= How to complete this task =
Look through the entries below for the line that contains "Click the tallest last bar in Trend chart", then set down that line and each one after it exactly, through the last.

= Pixel coordinate grounding data =
────
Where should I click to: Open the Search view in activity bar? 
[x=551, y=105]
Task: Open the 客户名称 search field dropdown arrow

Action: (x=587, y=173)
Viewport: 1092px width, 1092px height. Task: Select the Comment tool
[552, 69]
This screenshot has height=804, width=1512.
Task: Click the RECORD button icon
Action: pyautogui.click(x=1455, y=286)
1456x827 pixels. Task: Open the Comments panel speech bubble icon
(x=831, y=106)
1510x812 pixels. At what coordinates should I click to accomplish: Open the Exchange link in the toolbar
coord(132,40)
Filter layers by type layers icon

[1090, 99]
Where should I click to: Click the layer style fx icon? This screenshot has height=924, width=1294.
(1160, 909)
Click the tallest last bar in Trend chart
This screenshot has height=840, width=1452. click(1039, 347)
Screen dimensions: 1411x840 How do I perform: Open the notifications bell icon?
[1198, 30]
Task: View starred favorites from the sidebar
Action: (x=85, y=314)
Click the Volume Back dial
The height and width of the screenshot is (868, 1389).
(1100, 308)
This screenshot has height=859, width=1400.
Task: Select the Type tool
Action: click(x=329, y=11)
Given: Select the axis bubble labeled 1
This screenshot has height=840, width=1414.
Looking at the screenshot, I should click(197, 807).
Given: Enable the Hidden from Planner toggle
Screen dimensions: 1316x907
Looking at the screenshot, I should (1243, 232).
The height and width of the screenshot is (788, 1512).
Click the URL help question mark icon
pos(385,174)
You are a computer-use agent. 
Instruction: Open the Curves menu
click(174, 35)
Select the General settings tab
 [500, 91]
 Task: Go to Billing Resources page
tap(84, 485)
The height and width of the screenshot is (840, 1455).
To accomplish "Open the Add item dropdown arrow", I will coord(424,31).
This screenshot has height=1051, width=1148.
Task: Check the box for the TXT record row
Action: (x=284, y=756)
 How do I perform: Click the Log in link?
────
= Answer area =
Click the tallest last bar in Trend chart
This screenshot has height=840, width=1452. click(1039, 347)
Screen dimensions: 1411x840 How do I perform: Open the notifications bell icon?
[1198, 30]
Task: View starred favorites from the sidebar
Action: (x=85, y=314)
Click the Volume Back dial
The height and width of the screenshot is (868, 1389).
(1100, 308)
This screenshot has height=859, width=1400.
Task: Select the Type tool
Action: click(x=329, y=11)
Given: Select the axis bubble labeled 1
This screenshot has height=840, width=1414.
Looking at the screenshot, I should click(197, 807).
Given: Enable the Hidden from Planner toggle
Screen dimensions: 1316x907
Looking at the screenshot, I should (1243, 232).
The height and width of the screenshot is (788, 1512).
Click the URL help question mark icon
pos(385,174)
You are a computer-use agent. 
Instruction: Open the Curves menu
click(174, 35)
Select the General settings tab
 [500, 91]
 Task: Go to Billing Resources page
tap(84, 485)
The height and width of the screenshot is (840, 1455).
To accomplish "Open the Add item dropdown arrow", I will coord(424,31).
This screenshot has height=1051, width=1148.
Task: Check the box for the TXT record row
Action: (x=284, y=756)
 How do I perform: Click the Log in link?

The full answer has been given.